* _TEXT TO READ_
****************

Asia, Coal Fired, Energy Efficiency, Renewables

‘The 21st century is going to be the Asian century’

Issue 9 and Volume 22.

Credit: Dreamstime
Credit: Dreamstime

 

How Asia is going to meet its rocketing energy demand – and if it can meet it sustainably – was one of the key issues addressed in the conferences and on the exhibition floor at POWER-GEN Asia in Kuala Lumpur, writes Kelvin Ross

 

While Europe’s power sector stagnates, plagued by mothballing of plants and policy uncertainty, Asia’s thirst for more electricity is driving a boom for domestic and international energy firms alike.

At POWER-GEN Asia in Kuala Lumpur last month the question of how Asia would meet its energy needs was addressed, with one word summing up the answer: coal.

At the opening keynote ceremony, Zainudin bin Ibrahim, vice-president of generation at Tenaga Nasional Berhad (TNB), Malaysia’s biggest power company, forecast that Malaysia is set to use 40 million tonnes of coal a year by 2020 to meet its energy demands.

He said that the “forward momentum” of the country’s economy was pushing up energy demand, which last year rose by 3.8 per cent. Some 44.5 per cent of the Malaysian peninsula’s energy supply comes from coal and he said this is only going to increase, as natural gas resources are disappearing.

And he added that these statistics should be enough to drive home the need for a shift in energy strategy in the country. “If ever there was a need for the industry to collaborate on the way forward, it is now. There is a common interest to develop a modern power system that is smart and sustainable.”

****************

* _DATASET_
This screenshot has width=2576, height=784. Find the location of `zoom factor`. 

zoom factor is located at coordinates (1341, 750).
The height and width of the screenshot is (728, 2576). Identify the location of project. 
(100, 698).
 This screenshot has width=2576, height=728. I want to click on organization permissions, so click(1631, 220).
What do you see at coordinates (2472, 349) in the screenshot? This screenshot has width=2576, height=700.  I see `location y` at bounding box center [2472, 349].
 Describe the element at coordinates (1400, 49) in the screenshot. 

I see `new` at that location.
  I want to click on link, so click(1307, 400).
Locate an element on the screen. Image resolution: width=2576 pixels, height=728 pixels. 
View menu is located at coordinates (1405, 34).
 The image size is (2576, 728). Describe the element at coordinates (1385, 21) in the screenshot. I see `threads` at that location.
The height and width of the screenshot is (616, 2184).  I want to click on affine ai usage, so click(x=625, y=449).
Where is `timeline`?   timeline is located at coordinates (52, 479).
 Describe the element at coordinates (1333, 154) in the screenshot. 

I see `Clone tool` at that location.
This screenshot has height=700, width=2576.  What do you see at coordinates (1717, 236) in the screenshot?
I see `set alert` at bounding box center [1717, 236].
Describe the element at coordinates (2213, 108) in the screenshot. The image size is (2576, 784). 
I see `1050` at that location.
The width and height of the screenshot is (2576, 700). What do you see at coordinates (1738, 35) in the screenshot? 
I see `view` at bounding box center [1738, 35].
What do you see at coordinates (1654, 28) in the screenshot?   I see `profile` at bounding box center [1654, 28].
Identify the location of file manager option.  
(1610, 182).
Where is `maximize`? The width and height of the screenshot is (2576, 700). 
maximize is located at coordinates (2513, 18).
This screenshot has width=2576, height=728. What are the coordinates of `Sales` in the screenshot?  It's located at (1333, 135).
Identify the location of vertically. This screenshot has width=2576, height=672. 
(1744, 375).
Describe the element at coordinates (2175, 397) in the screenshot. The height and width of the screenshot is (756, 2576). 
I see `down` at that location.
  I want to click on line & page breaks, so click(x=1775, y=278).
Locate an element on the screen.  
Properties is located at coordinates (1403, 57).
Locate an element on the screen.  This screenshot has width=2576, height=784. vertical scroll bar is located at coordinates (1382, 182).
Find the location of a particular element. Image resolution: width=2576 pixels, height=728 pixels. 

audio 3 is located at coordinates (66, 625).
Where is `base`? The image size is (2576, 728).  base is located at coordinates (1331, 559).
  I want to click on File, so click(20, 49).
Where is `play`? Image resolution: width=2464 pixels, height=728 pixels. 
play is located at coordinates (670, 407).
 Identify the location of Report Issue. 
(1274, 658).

****************

* _PROBLEMS AND TASKS_
(a) Copy the passage from the article on Asia's energy demand starting at "How Asia is" and ending at "energy firms alike.".
(b) According to the article on Asia's energy demand, how much coal is Malaysia set to use each year by 2020?
(c) Go on with the article on Asia's energy demand from the point where it stops.

* _TASK-BY-TASK ANSWERS_
(a)
How Asia is going to meet its rocketing energy demand – and if it can meet it sustainably – was one of the key issues addressed in the conferences and on the exhibition floor at POWER-GEN Asia in Kuala Lumpur, writes Kelvin Ross

 

While Europe’s power sector stagnates, plagued by mothballing of plants and policy uncertainty, Asia’s thirst for more electricity is driving a boom for domestic and international energy firms alike.

(b) 40 million tonnes of coal a year.

(c)
Indeed, smart and sustainable are the key words driving what he called a “transformation” of TNB’s business, with the focus now on delivering only the most high-efficiency power plants, and he added that this transformation would enable the company – and the country – to make “a quantum leap” into a modern power mix.

Next on stage was the Asian Development Bank’s head of energy, who urged Asia not to tackle its rocketing electricity demand by adopting the attitude that “coal is cheap – let’s pollute”. Anthony Jude said that while coal is readily available and low-cost, it would always be the easy option for those countries struggling to meet spiralling energy demand.

Jude, who is head of the ADB’s Energy Committee, said that $12.2 trillion of energy infrastructure investment would be needed to meet the region’s power needs, but stressed that this must be spent on the right type of plants. He said that if Asia was “going to go down this trajectory” of coal, it was vital that new power plants must burn coal in the cleanest way possible.

He also called for a drive on energy efficiency and regional trading as a way to alleviate the electricity demands of ASEAN nations. Otherwise, he warned, “Asia is going to have serious problems with security of supply and climate change”.

Speaking to PEi on the exhibition floor, Sean Purdie, managing partner for power in the Asia Pacific with Environmental Resources Management, said: “In my experience of 15 years in the power sector in Asia, the highest growth area in terms of risk profile is environmental, social, health and other types of risk – if you like, stakeholder risk: people are aware of what is going on in the environment and what can be done to alleviate the issues and improve their life.” But the issue of environmental impact, while being acknowledged, looks set to come second to the need to provide fast, reliable power.

Seats of power: plenary panel speakers
Seats of power: plenary panel speakers
Credit: Pennwell

Mark Hutchinson, managing director of IHS Energy, said on the sidelines of the conference sessions: “Price is the main driver. Economics trumps environment – sadly to many people. In the current situation, that is the case. Coal wins, sustainability loses.”

The issue of what exactly sustainability means was tackled at the Plenary Panel discussion. I had asked the group of panellists whether it was realistic to expect power-hungry Asian nations to balance energy demand with sustainability.

In reply, the boss of a Malaysian power firm said that “sustainability is about more than CO2 – it’s about economic growth”.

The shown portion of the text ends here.